> **Extract**:
The Scholastic Aptitude Test (SAT) dates back almost one hundred years, a terrifying fact that often gets shoved under the rug. Evolving from an Army IQ test, the SAT has seen little changes over its long history. This country has seen massive advances in technology and many other facets of our culture, so advancing the college entrance exam seems like a good idea. Although many think it’s not an adequate measure of a student’s knowledge and understanding of a topic, few people go out of their way to oppose the SAT. 

Joseph Soares, a sociology professor at Wake Forest University, worked with an investigative reporter from NC Policy Watch back in 2012, to critique the use of standardized tests in the college admission process. Soares primarily argued that independent experts, as well as the testing organizations themselves, agree that test scores have never been a greater indicator of college grades than high school grades. He also highlights that it is a misconception that the statistical advantage of high school grades over standardized tests is reduced or eliminated due to grade inflation or quality differences between high schools.

Soares’ main goal was to spread his ideas largely to other educational institutions and people who hold power in the industry. According to their research, from 2009 to 2015, there was a 16% increase in test-optional colleges rising from 750 to 870. This number made up 40% of all four-year degree-granting colleges in the country. The dramatic increase demonstrates how colleges are starting to find better ways to measure students’ knowledge and learning. Many of America’s top universities are among this 40%, and the other 60% of colleges are ignorant and dismiss other possibilities for assessing students. The good news about the development of the SAT is that for the fall of 2023, the number is now 80% of four-year colleges in the United States that will not require either the SAT or the ACT. This is a very important step in moving on to a more modern form of educational measurement. Since many schools are test-optional, practice SATs and ACTs should no longer be enforced among high schools and students should no longer be pressured into taking the tests.

> **Data lines**:
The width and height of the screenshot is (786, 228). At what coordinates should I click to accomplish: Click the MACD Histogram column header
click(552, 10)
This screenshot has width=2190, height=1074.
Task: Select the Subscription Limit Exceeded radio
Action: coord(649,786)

> **Exercise task**:
Print the piece on the SAT word for word, from start to finish. The material above comes from a different source than the text.

> **Answer to this task**:
The Scholastic Aptitude Test (SAT) dates back almost one hundred years, a terrifying fact that often gets shoved under the rug. Evolving from an Army IQ test, the SAT has seen little changes over its long history. This country has seen massive advances in technology and many other facets of our culture, so advancing the college entrance exam seems like a good idea. Although many think it’s not an adequate measure of a student’s knowledge and understanding of a topic, few people go out of their way to oppose the SAT. 

Joseph Soares, a sociology professor at Wake Forest University, worked with an investigative reporter from NC Policy Watch back in 2012, to critique the use of standardized tests in the college admission process. Soares primarily argued that independent experts, as well as the testing organizations themselves, agree that test scores have never been a greater indicator of college grades than high school grades. He also highlights that it is a misconception that the statistical advantage of high school grades over standardized tests is reduced or eliminated due to grade inflation or quality differences between high schools.

Soares’ main goal was to spread his ideas largely to other educational institutions and people who hold power in the industry. According to their research, from 2009 to 2015, there was a 16% increase in test-optional colleges rising from 750 to 870. This number made up 40% of all four-year degree-granting colleges in the country. The dramatic increase demonstrates how colleges are starting to find better ways to measure students’ knowledge and learning. Many of America’s top universities are among this 40%, and the other 60% of colleges are ignorant and dismiss other possibilities for assessing students. The good news about the development of the SAT is that for the fall of 2023, the number is now 80% of four-year colleges in the United States that will not require either the SAT or the ACT. This is a very important step in moving on to a more modern form of educational measurement. Since many schools are test-optional, practice SATs and ACTs should no longer be enforced among high schools and students should no longer be pressured into taking the tests.